▶ Activity
Filter out every line below that lacks "TWSBI", and copy the rest.

----

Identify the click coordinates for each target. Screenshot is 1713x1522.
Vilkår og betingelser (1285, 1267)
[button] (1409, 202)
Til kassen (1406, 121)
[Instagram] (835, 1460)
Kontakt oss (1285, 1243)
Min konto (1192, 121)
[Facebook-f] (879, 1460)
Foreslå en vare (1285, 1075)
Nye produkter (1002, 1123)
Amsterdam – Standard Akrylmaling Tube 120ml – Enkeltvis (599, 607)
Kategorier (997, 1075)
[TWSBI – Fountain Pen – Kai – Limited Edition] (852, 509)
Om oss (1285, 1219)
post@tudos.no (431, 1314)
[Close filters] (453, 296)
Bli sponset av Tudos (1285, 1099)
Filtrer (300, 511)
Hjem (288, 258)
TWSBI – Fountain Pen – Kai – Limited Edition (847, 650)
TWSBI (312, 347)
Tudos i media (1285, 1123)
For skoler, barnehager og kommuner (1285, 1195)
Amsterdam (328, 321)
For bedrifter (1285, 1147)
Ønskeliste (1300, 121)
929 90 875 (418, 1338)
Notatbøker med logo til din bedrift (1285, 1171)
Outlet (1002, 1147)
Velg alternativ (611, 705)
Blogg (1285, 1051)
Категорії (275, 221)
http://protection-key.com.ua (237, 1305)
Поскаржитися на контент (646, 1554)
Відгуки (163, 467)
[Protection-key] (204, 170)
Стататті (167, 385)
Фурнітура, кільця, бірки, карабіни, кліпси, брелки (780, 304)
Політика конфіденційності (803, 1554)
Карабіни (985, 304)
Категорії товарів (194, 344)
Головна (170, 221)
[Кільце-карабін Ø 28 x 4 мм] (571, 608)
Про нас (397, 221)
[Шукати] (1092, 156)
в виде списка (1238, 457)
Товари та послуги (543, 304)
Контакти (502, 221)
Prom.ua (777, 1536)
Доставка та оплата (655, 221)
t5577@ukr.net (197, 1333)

----

▶ Task result
[TWSBI – Fountain Pen – Kai – Limited Edition] (852, 509)
TWSBI – Fountain Pen – Kai – Limited Edition (847, 650)
TWSBI (312, 347)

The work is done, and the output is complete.